Do you know the service of them? Are you not familiar with e-banking then you are not a trend people. First, try to familiar with modern banking. Did you feel this application as user friendly application? Did you feel more safety in there service? Share your pros and cons about Bank of Ceylon e-banking?

----------


## Shana

> Do you know the service of them? Are you not familiar with e-banking then you are not a trend people. First, try to familiar with modern banking. Did you feel this application as user friendly application? Did you feel more safety in there service? Share your pros and cons about Bank of Ceylon e-banking?


To be honest, I installed that app. But I couldn't go beyond that because it was asking for the PIN number it sent to my very old contact number. I gave my then phone number in the form(2 years ago), and it was asking for the PIN. I was fed up and with my current schedule, I can't go and change my phone number so that I could have access to this app. 

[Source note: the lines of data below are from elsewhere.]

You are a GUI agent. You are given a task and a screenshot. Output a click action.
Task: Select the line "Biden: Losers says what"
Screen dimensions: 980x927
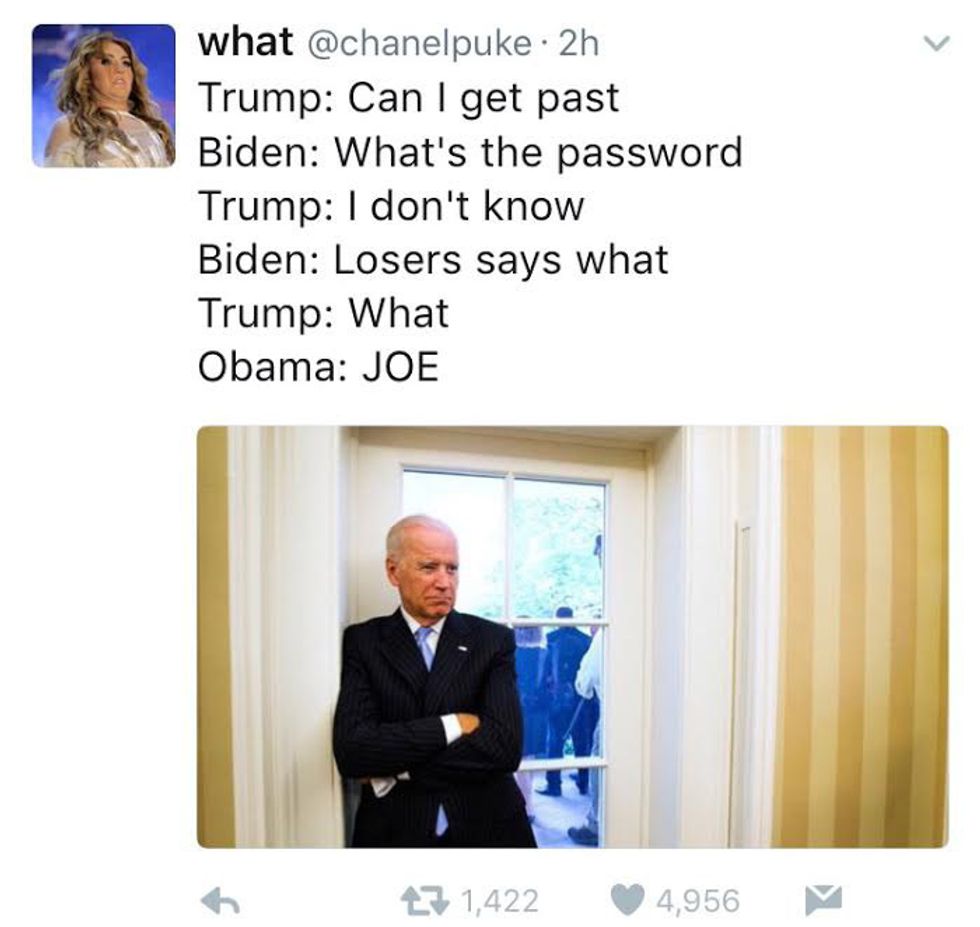coord(433,259)
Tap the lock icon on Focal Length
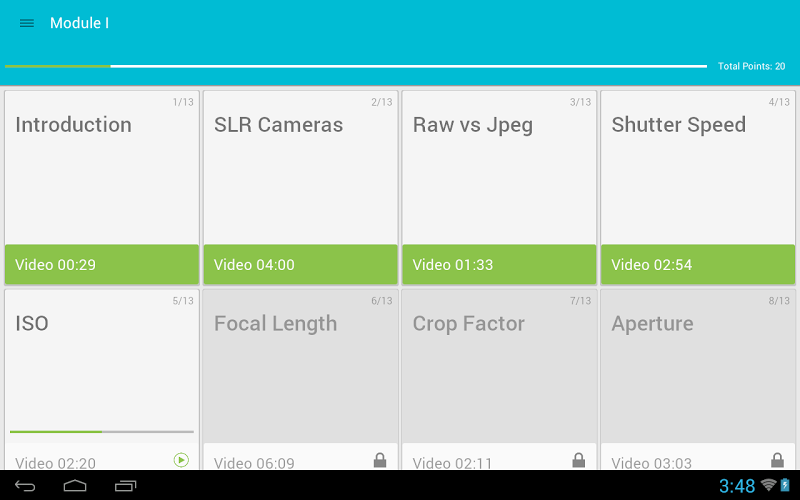The width and height of the screenshot is (800, 500). coord(380,460)
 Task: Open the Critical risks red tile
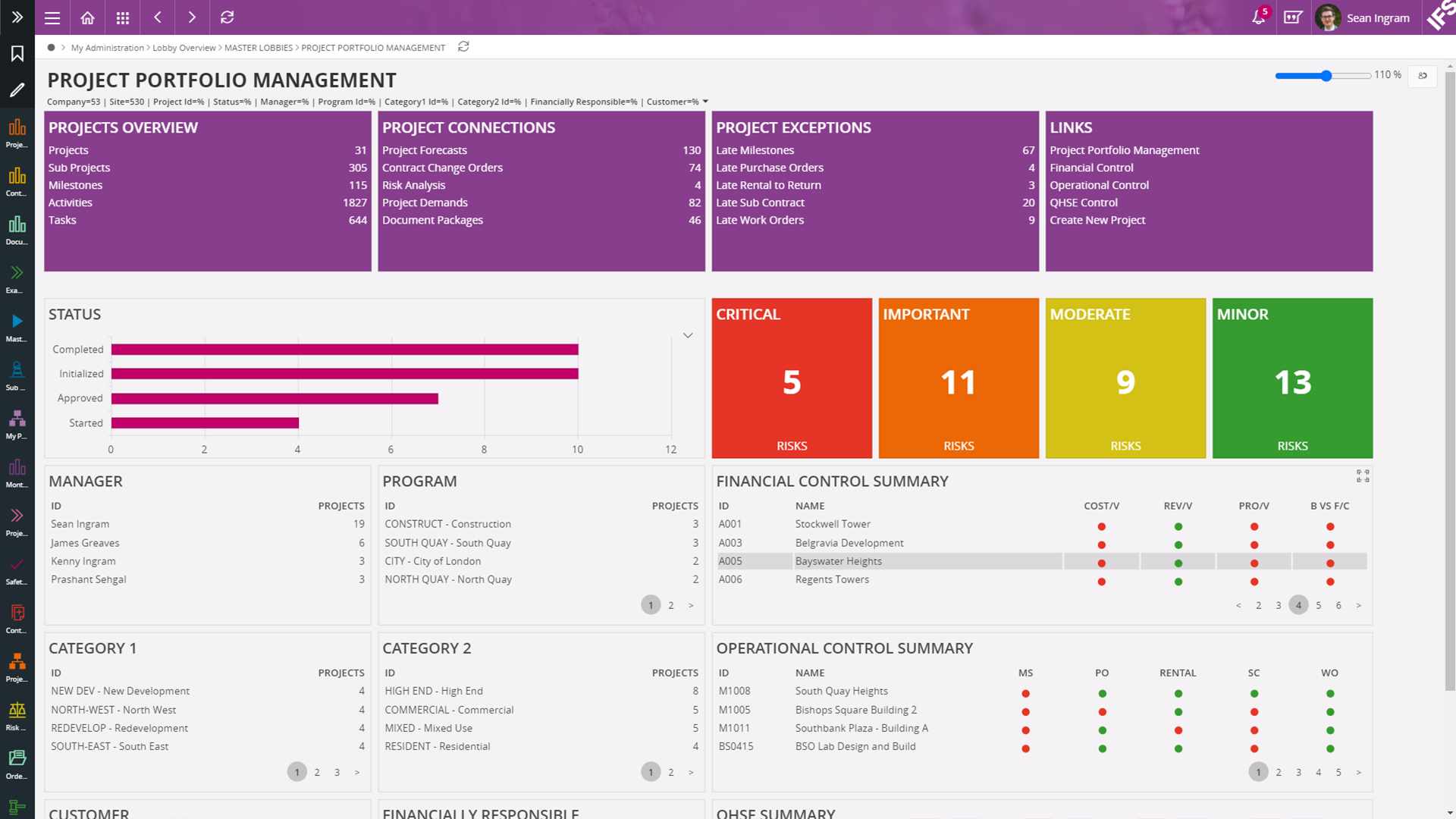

May be they should think of some other way to connect the users. That would be damn helpful.

----------


## Dhiya

You are talking about the Smart Passbook. No? That code is send to your mobile phone.



> I gave my then phone number in the form(2 years ago)

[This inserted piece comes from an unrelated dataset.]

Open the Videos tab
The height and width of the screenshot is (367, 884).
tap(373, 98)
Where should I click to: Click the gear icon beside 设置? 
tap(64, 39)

 Didn't you visited after that? They provide the username to your email and the password for your phone and you have to change the password for every three months. For every transaction registration account, they will configure our transaction accounts through mobile sms. So, Change the phone number via the nearest branch of yours.



> May be they should think of some other way to connect the users.


 They are giving more security for our account. In my point of view, They are providing best e-banking service to us.

----------


## Shana

> You are talking about the Smart Passbook. No? That code is send to your mobile phone.
> Didn't you visited after that? They provide the username to your email and the password for your phone and you have to change the password for every three months. For every transaction registration account, they will configure our transaction accounts through mobile sms. So, Change the phone number via the nearest branch of yours.
> They are giving more security for our account. In my point of view, They are providing best e-banking service to us.


I should change the contact number soon. But time is a luxury that I can't afford right now. Since I can't really get the experience of e banking, I can't say so much on this stuff, I guess.

----------


## Dhiya

That's great of you. Try to adopt with these new stuffs

----------